**Source document**
**********

Many organisms, including bacteria, fungi, plants and animals, produce secondary metabolites. Secondary metabolites satisfy functions that allow us to stay balanced; or in other words, maintain homeostasis. Many of the popular superfoods got this title due to their abundance in particular secondary metabolites, such as antioxidants, flavonoids and other phenolic compounds. 

There is a group of secondary metabolites, however, that have become the center of attention over the past few months: cannabinoids

These chemicals are often discussed in the context of their incredible potential as therapeutic drugs, but we don’t hear much about their originally intended purpose. Why did the Cannabis plant start to produce cannabinoids in the first place?  

Plants produce secondary metabolites for various reasons, mostly as a response to stress, which is a bit ironic as many people consume Cannabis to deal with stress. Regardless…for plants, stress can come in many forms, such as drought, lack of nutrients, too much sunlight (UV light), and pathogen exposure, to name a few. 

In 2017, Jonathan Gorelick and Nirit Bernstein authored an excellent chapter in the book “Cannabis sativa L.- Botany and Biotechnology”, which summarizes many studies providing evidence to the environmental factors influencing cannabinoid production in the plant. Gorelick and Bernstein discuss studies in the 70’s showing a correlation between high amounts of macronutrients and an increase in THC content in the plant. They also discuss a study in 2012 where THC content increased after exposure to UV light (likely due to an increase in floral material and not necessarily due to an increase in THC synthesis), and three studies between 1977 and 2003 talking about the insecticide and insect deterrent potential of THC, suggesting the role of cannabinoids in plants as a protection against insects. Similarly, they included studies from 1984 and 2009 discussing the antimicrobial role of cannabinoids, which suggests that cannabinoids also play a role in protecting the plant from microbial pathogens; they also discuss studies from the 70’s showing an increase in trichome density in dry conditions, and even a couple of studies from the 80’s discussing that cultivation of hemp in dry environments (a variety known for its lack of THC) produced a significant amount of this cannabinoid.

**********

**Source material**
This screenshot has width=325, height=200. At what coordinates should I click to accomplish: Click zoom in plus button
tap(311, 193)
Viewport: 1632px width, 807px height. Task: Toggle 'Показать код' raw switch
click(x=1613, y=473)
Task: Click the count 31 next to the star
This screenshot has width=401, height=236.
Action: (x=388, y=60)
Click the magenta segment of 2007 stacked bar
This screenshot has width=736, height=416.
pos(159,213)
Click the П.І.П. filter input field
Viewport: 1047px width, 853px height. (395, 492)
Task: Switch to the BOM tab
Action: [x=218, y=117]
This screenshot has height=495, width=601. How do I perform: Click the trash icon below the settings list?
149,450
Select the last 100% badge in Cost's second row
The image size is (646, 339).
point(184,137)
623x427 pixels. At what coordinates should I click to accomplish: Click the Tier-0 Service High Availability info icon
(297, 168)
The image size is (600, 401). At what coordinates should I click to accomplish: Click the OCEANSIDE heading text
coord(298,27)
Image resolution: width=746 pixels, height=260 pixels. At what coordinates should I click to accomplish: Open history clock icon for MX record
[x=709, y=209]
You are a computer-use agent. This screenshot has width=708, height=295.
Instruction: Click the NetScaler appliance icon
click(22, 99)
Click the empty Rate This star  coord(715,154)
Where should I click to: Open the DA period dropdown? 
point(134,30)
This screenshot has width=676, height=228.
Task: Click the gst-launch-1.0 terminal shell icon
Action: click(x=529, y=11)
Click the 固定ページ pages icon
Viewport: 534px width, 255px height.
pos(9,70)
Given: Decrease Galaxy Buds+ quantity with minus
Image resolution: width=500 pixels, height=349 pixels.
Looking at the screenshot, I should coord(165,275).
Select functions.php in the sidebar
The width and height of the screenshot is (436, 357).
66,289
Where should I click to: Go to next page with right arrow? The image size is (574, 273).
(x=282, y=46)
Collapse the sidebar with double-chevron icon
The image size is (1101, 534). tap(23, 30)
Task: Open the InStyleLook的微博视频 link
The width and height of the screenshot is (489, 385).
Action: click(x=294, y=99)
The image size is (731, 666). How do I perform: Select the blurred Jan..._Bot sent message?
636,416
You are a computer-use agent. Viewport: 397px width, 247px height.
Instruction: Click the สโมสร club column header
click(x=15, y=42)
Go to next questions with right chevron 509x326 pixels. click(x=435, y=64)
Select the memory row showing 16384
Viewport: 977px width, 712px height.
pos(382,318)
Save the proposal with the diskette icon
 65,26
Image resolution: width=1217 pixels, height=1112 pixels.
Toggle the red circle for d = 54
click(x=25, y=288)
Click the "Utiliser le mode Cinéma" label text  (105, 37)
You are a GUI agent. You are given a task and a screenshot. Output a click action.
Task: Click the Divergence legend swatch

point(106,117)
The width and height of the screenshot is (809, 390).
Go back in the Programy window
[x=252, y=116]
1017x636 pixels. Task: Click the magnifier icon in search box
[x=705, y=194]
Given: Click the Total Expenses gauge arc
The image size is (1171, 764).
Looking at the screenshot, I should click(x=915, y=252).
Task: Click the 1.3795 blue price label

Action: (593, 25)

**********

**Activity list**
• 1. According to the passage on cannabinoids, who wrote the 2017 chapter that summarizes studies on environmental factors influencing cannabinoid production?
• 2. From the passage on cannabinoids, extract everything from "Many organisms, including" down to "other phenolic compounds.".
• 3. Continue the passage on why the Cannabis plant produces cannabinoids, picking up after its final sentence.

**Task-by-task results**
• 1. Jonathan Gorelick and Nirit Bernstein.

• 2.
Many organisms, including bacteria, fungi, plants and animals, produce secondary metabolites. Secondary metabolites satisfy functions that allow us to stay balanced; or in other words, maintain homeostasis. Many of the popular superfoods got this title due to their abundance in particular secondary metabolites, such as antioxidants, flavonoids and other phenolic compounds.

• 3.
This very long and dense paragraph illustrates the following: most studies we have on the matter are more than 10 years old. Of course, I do not claim to have read every single publication out there on the topic, but even if there are more scientific publications that provide evidence to the role of cannabinoids in the plant, they are not easily accessible. 

 Yes, we have some knowledge on the role that cannabinoids play in defense against insects and microbes, as well as UV irradiance. These roles are attributed to the little hairs present in leaves and flowers of many plant species, called trichomes, and I don’t think Cannabis should be any different. However, we do not know many details about these mechanisms. Why are there more than 70 different cannabinoids in the plant? What triggers cannabinoid synthesis in the plant? Does pathogen recognition trigger cannabinoid production? Does the plant synthesize different cannabinoids depending on the particular species of the insect or microbe attacking it? Are there symbiotic associations that stimulate cannabinoid synthesis? 

There are so many questions to which answers are not easily available, and in this day and age it should be quite easy to find all sorts of information, so maybe we have not figured them out yet. 

We talk about the need to characterize the pharmacological activity of cannabinoids, which I consider crucial for the success of this emerging industry, but I also believe it is equally important to effectively understand the role of cannabinoids in the context of the plant. If we do not understand why plants need to get high, we might not be getting the full picture.